I deleted the new VPS, and went back to the old Debian 10 VPS which performed much better. But now with the blog at home, I can ALSO serve it via NGINX Proxy Manager at home, and just round robin the DNS. So I added a second A record in CloudFlare for the blog to my home address, and again utilized the CloudFlare Proxy Services. Now when you do an nslookup, you get 2 addresses. They both get proxied through CloudFlare, but one ends up at the Linode VPS, and one at home.

This lets me turn off the VPS, and you can still access the site by just coming in directly on my home internet connection.

The fact that I could now access the site completely from home without the VPS let me spend some real time troubleshooting the upgrade, and in the end I was able to get the upgrade to Debian 11 done.

Now the VPS just runs NGINX PM and Wireguard, it sits almost idle all the time.

Since my blog is at home, I'm in total control over the data and backups. Of course since I now upgraded the "good" VPS, I could move it back and be done with it, but I am much happier with this new solution I think, and if Linode moves this VPS to a busy host like the other VPS I rented, I shouldn't have the CPU load issue again.
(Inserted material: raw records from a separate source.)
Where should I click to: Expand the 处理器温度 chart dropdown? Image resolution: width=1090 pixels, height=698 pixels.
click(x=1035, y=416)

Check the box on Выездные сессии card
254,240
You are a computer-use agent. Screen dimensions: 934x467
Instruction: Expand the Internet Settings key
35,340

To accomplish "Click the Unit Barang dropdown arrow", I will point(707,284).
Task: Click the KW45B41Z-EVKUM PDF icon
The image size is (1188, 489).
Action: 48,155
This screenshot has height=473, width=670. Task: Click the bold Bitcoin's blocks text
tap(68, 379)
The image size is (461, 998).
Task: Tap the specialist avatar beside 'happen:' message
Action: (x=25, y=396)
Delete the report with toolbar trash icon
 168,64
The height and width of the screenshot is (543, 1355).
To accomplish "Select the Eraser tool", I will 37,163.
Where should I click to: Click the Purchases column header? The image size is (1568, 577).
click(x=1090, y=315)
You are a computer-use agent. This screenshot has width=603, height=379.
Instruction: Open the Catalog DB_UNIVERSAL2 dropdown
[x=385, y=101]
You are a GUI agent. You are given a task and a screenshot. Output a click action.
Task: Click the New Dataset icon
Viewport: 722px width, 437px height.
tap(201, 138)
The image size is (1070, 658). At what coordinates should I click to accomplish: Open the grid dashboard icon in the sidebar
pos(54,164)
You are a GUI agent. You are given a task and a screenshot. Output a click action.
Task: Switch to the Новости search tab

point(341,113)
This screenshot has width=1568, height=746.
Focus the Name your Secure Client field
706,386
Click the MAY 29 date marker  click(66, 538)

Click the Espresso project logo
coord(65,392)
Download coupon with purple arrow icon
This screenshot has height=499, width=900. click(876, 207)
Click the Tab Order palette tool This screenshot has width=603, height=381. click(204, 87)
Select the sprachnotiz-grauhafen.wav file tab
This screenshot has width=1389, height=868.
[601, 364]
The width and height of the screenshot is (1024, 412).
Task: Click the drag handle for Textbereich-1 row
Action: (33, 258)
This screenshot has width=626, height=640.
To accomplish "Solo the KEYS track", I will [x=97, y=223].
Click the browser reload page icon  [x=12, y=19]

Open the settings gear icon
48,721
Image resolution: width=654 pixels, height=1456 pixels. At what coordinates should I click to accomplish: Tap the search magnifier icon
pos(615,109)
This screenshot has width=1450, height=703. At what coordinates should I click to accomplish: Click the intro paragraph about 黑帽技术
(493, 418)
I can also add as much storage as I need to, instead of having to pay substantially more for a larger VPS.

Reliability

One of the main reasons I switched to Linode is for better reliability. At the time I switched I had 1 internet connection, only 1 large ESXi host, and 1 source of power (The grid). That led to the blog being down when we got hit with a crazy winter storm.

But now, I have redundant internet, a standby generator and three ESXi hosts so I can move around workloads if a host fails.

If I think I'll need to take down the VM at home, I can easily just copy the files back to the VPS and spin up the container.

My next plan is to spin in a Vultr VPS, and start testing. Their backup solution looks much more robust, and they are now cheaper.

Hopefully this was an interesting read. If you are are planning on hosting a website, maybe give this idea a go.